Harold Johann Thomas Ellingham, OBE, (1897–1975) was a British physical chemist, best known for his Ellingham diagrams, which summarize a large amount of information concerning extractive metallurgy.
Ellingham was born in Tottenham on 21 November 1897, the son of Thomas Robert Ellingham (fine art designer) and Katherine Caroline Bauer.

He studied at the Royal College of Science from 1914 to 1916. During the war years he served as a lieutenant in the Royal Engineers, in Mesopotamia (1917-1919) and India (May-June 1919). On returning to the College he became a demonstrator at the college in 1919 and reader in physical chemistry in 1937. He was secretary of the Royal College of Science 1940–44 and of the Royal Institute of Chemistry 1944–63. He was made a fellow of Imperial College in 1949 and an Officer of the Order of the British Empire (OBE) in 1962.

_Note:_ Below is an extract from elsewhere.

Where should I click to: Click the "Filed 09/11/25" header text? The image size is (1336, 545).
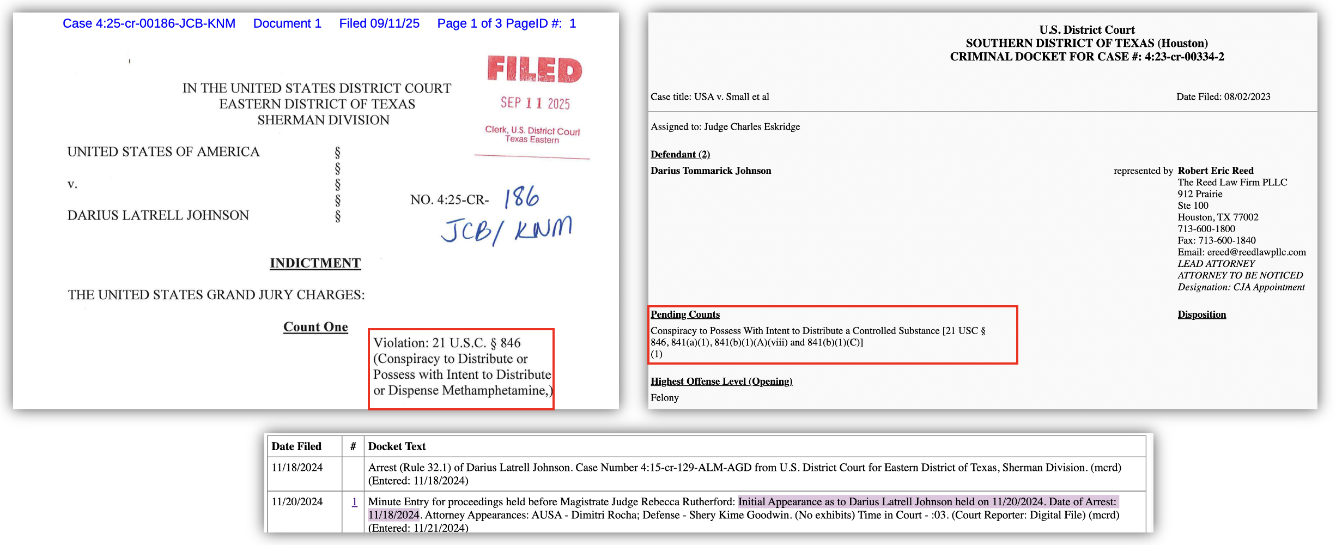(379, 23)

Ellingham is best known for his diagrams plotting the Gibbs energy change for the reaction
2x/y M + O_{2} 2/y M_{x}O_{y}
against temperature. By normalizing the thermodynamic functions to the reaction with one mole of oxygen, Ellingham was able to compare the temperature stability of many different oxides on the same diagram. In particular, he could show graphically that carbon becomes a stronger reducing agent as the temperature increases. The reduction of metal oxides with carbon (or carbon monoxide) to form the free metals is of immense industrial importance (e.g., the manufacture of iron in a blast furnace), and Ellingham diagrams show the lowest temperature at which the reaction will occur for each metal.

He married Doris Karin Russell in Kensington in 1945. He died in Harrow on 19 December 1975. Doris died in Hawkhurst on 27 September 1984.